Reproduce every one of the following records verbatim, line for line, changing nothing.

* begin Entries provided *

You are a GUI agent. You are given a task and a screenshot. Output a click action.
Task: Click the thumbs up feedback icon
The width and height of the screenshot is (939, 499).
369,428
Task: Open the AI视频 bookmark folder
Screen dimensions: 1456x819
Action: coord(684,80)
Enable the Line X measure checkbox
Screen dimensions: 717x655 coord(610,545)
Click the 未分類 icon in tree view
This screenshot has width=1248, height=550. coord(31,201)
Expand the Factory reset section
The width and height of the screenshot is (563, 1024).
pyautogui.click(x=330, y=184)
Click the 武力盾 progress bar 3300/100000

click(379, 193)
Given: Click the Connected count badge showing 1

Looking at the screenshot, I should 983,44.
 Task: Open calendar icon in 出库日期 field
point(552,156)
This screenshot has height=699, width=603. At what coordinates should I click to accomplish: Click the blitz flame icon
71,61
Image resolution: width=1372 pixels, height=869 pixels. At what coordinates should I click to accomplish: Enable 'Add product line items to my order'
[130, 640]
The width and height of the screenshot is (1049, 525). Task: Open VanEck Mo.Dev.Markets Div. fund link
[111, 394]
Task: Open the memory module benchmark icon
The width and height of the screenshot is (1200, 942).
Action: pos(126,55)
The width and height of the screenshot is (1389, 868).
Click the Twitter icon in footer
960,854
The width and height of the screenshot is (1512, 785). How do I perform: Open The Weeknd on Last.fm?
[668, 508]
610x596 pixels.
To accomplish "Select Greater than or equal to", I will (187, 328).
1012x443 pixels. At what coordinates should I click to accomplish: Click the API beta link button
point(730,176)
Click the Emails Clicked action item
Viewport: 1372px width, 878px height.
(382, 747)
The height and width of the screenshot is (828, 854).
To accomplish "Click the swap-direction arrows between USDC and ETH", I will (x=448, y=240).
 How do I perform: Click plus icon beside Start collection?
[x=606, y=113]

* end Entries provided *

* _Final result_
You are a GUI agent. You are given a task and a screenshot. Output a click action.
Task: Click the thumbs up feedback icon
The width and height of the screenshot is (939, 499).
369,428
Task: Open the AI视频 bookmark folder
Screen dimensions: 1456x819
Action: coord(684,80)
Enable the Line X measure checkbox
Screen dimensions: 717x655 coord(610,545)
Click the 未分類 icon in tree view
This screenshot has width=1248, height=550. coord(31,201)
Expand the Factory reset section
The width and height of the screenshot is (563, 1024).
pyautogui.click(x=330, y=184)
Click the 武力盾 progress bar 3300/100000

click(379, 193)
Given: Click the Connected count badge showing 1

Looking at the screenshot, I should 983,44.
 Task: Open calendar icon in 出库日期 field
point(552,156)
This screenshot has height=699, width=603. At what coordinates should I click to accomplish: Click the blitz flame icon
71,61
Image resolution: width=1372 pixels, height=869 pixels. At what coordinates should I click to accomplish: Enable 'Add product line items to my order'
[130, 640]
The width and height of the screenshot is (1049, 525). Task: Open VanEck Mo.Dev.Markets Div. fund link
[111, 394]
Task: Open the memory module benchmark icon
The width and height of the screenshot is (1200, 942).
Action: pos(126,55)
The width and height of the screenshot is (1389, 868).
Click the Twitter icon in footer
960,854
The width and height of the screenshot is (1512, 785). How do I perform: Open The Weeknd on Last.fm?
[668, 508]
610x596 pixels.
To accomplish "Select Greater than or equal to", I will (187, 328).
1012x443 pixels. At what coordinates should I click to accomplish: Click the API beta link button
point(730,176)
Click the Emails Clicked action item
Viewport: 1372px width, 878px height.
(382, 747)
The height and width of the screenshot is (828, 854).
To accomplish "Click the swap-direction arrows between USDC and ETH", I will (x=448, y=240).
 How do I perform: Click plus icon beside Start collection?
[x=606, y=113]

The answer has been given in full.